News Flash
DHAKA, Sep 2, 2025 (BSS) - Experts at a seminar today said that an increase in direct taxes instead of indirect taxes through expansion of the tax net, higher domestic consumption, a change in the industry's mindset towards tax compliance, and professional handling of tax matters are the keys to attracting foreign direct investment.
They also said these will contribute to sustainable economic development and help increase revenue collection, while initiatives should also be taken to enhance transparency in the revenue collection and rationalize tax exemptions.

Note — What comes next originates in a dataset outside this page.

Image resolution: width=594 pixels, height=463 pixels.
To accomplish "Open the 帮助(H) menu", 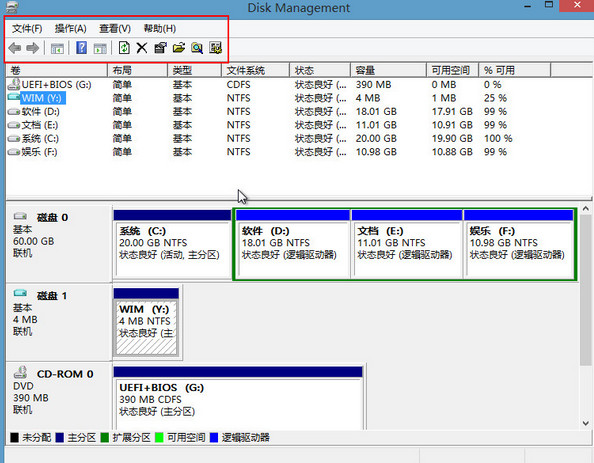I will click(x=159, y=28).
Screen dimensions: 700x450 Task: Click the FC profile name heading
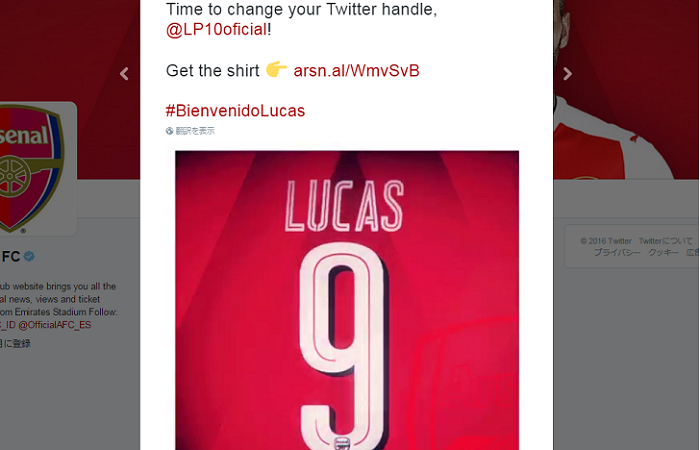click(11, 256)
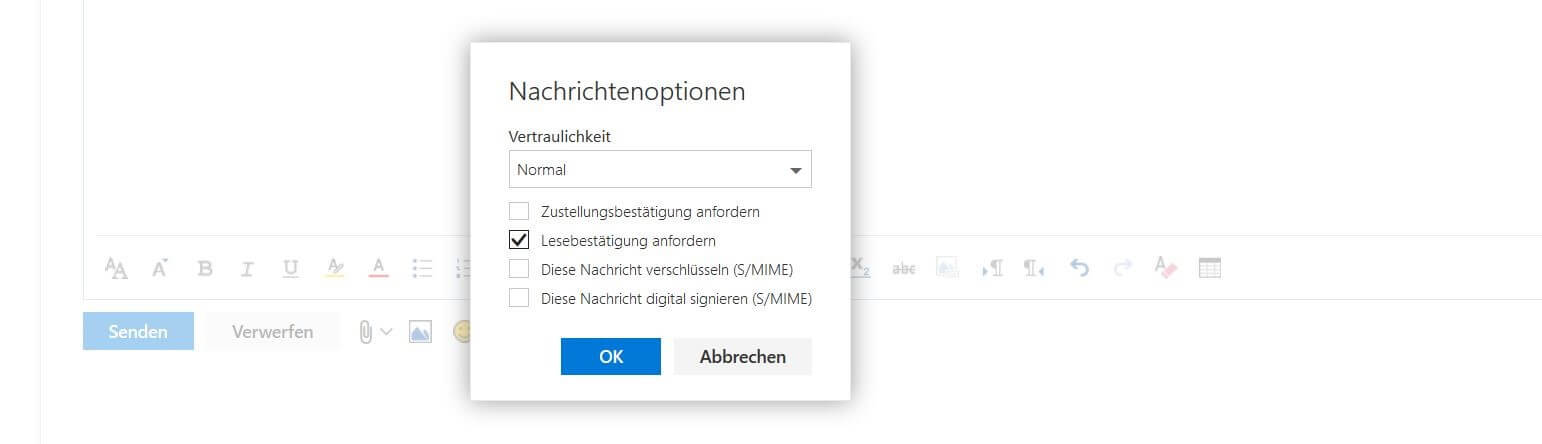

The government has taken several encouraging steps, including the adoption of a contractionary monetary policy to curb inflation, alignment with international standards, reclassification of non-performing loans, and the formation of a task force for banking sector reforms.
Experts forwarded these opinions at a seminar on macroeconomic outlook and impact of Finance Ordinance 2025, organized by MABS & J Partners yesterday at a city hotel.
Experts shared these views at a seminar on the macroeconomic outlook and the impact of the Finance Ordinance 2025, organized by MABS & J Partners, a CA firm in Bangladesh affiliated with Nexia, in the capital yesterday.
Kamran T. Rahman, President of the Metropolitan Chamber of Commerce and Industry (MCCI), attended the event as the chief guest. The keynote paper on macroeconomic aspects and the Finance Ordinance 2025 was presented by Md. Shahadat Hossain, Senior Partner of MABS & J Partners, said a press release today.
MCCI President Kamran T. Rahman said that the Finance Ordinance 2025 is an integral part of the national budget.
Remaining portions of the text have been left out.